The parties divorced. Mother had been granted custody of the child. Mother and the child had an Order of Protection against father. The Judge found that restricted visitation between father and child was “necessary for the physical, emotional and mental well being of the child in order to protect her from danger.”

Mother and the child were in a rollover car accident. Reportedly after mother was driving erratically at high speed. The child was not injured. Mother was hospitalized for three weeks for mental health concerns. DCFS got involved because of mother’s living conditions.

The Order of Protection ran out. Father still had not addressed the dangers posed by his history of domestic violence. He was allowed to begin a process of reunification with the child.
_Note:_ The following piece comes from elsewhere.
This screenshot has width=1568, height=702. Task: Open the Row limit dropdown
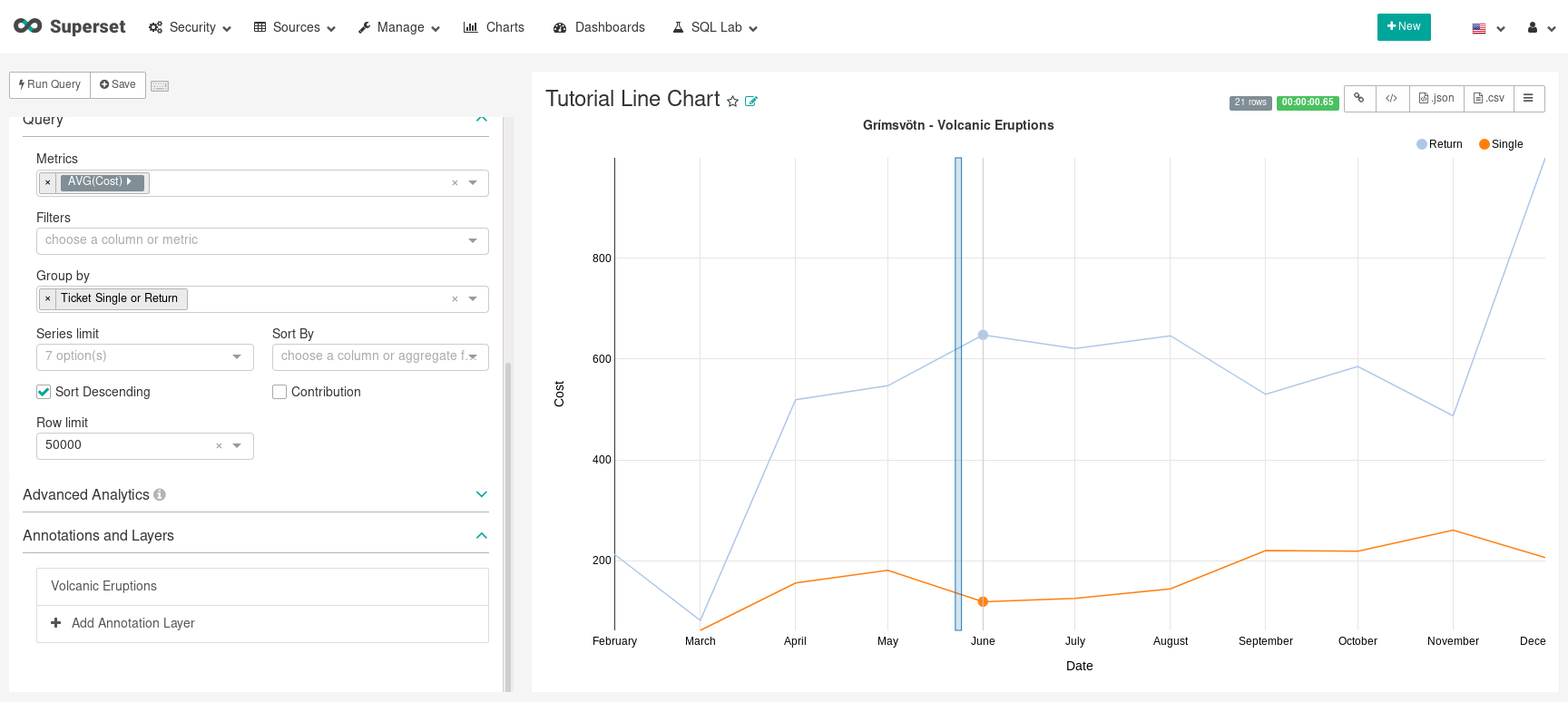(x=237, y=446)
DCFS made requests of father. DCFS asked to include his lady friend and her children in the assessment. DCFS asked to visit their home to ensure that it was safe. Father and his lady friend refused. They said that they were not legally required to submit to this. They said that they had done nothing wrong.

The child did not want to live with her father. She would prefer to live with her mother. Then visit with her father on weekends. If she could not live with her mother, she would rather stay with her foster mother.

Mother showed to the Appellate Court that she was able to care for the child now. Mother had diligently complied with all aspects of her service plan. She had corrected all of the conditions that caused the child to be removed from her care. Mother sought out treatment and medication. She had been diligent about continuing with both. She had made good progress.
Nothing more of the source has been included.